*Work required*: Copy every line of the items that contains the string "should". Case counts.

####################

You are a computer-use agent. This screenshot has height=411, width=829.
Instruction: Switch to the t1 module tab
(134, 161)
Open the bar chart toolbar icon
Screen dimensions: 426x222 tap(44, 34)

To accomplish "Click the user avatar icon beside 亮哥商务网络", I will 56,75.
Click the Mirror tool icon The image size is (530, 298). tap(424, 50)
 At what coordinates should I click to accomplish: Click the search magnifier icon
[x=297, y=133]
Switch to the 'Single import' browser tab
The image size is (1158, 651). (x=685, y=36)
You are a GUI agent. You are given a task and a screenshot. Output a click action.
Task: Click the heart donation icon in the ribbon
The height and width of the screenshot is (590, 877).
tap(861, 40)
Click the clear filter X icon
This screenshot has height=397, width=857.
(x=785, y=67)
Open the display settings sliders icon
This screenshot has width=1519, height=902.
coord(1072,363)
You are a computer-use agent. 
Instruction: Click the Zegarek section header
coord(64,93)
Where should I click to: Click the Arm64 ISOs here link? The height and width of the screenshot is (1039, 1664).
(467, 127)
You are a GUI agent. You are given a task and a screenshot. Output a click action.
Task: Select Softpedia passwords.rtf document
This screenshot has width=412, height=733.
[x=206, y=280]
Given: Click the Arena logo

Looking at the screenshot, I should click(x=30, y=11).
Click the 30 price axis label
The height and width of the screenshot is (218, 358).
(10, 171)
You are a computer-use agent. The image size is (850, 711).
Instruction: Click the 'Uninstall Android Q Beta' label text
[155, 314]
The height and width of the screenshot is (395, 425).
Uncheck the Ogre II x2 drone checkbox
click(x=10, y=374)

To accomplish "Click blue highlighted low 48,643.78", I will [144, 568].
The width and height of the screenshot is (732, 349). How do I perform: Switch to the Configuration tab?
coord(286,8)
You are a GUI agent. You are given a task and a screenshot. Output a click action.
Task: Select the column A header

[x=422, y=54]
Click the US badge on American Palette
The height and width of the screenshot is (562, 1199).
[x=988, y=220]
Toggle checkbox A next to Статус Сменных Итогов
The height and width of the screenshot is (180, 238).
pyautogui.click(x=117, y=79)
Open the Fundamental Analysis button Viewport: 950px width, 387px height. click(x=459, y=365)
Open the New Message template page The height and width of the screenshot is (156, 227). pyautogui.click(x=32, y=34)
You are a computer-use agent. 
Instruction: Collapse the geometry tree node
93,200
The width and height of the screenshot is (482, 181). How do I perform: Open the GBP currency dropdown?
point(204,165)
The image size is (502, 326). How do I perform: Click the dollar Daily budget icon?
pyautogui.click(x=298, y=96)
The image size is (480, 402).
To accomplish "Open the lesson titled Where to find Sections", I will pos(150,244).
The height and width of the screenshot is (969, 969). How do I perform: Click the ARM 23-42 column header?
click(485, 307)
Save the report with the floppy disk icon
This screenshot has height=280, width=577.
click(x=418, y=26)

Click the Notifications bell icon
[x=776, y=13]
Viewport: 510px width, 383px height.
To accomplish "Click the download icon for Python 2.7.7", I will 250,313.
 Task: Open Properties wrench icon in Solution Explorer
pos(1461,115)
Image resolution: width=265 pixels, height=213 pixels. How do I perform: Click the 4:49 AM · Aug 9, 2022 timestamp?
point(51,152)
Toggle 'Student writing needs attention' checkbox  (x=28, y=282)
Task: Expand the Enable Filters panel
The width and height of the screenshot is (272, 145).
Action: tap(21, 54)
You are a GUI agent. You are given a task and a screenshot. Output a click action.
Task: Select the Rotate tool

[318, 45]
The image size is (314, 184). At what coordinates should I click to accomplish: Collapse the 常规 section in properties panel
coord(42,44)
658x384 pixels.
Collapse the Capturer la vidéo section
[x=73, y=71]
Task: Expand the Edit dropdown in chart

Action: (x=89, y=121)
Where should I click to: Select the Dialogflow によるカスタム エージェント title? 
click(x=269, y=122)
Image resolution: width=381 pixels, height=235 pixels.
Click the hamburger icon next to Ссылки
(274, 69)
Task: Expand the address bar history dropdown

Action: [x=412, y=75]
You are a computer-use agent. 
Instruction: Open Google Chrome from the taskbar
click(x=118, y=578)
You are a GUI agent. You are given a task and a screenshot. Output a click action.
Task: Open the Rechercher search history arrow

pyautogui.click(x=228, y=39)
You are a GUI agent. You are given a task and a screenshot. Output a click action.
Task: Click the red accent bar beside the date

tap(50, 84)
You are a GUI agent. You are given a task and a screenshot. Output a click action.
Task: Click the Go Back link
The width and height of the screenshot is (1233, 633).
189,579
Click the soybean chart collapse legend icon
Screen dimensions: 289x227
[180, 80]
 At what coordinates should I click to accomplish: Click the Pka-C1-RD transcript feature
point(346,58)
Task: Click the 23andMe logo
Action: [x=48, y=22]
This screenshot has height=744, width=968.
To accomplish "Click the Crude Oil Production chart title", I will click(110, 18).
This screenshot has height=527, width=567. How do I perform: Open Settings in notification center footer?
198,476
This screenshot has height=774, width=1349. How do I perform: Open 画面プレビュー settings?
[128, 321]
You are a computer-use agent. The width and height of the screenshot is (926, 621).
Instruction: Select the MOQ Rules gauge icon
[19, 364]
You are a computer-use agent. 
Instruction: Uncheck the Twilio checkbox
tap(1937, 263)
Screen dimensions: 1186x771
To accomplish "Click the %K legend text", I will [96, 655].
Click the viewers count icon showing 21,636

####################

*Exercise response*:
 At what coordinates should I click to accomplish: Click the search magnifier icon
Where should I click to: Click the Arm64 ISOs here link? The height and width of the screenshot is (1039, 1664).
Looking at the screenshot, I should click(x=30, y=11).
The image size is (314, 184). At what coordinates should I click to accomplish: Collapse the 常规 section in properties panel
Where should I click to: Select the Dialogflow によるカスタム エージェント title? 
 At what coordinates should I click to accomplish: Click the Pka-C1-RD transcript feature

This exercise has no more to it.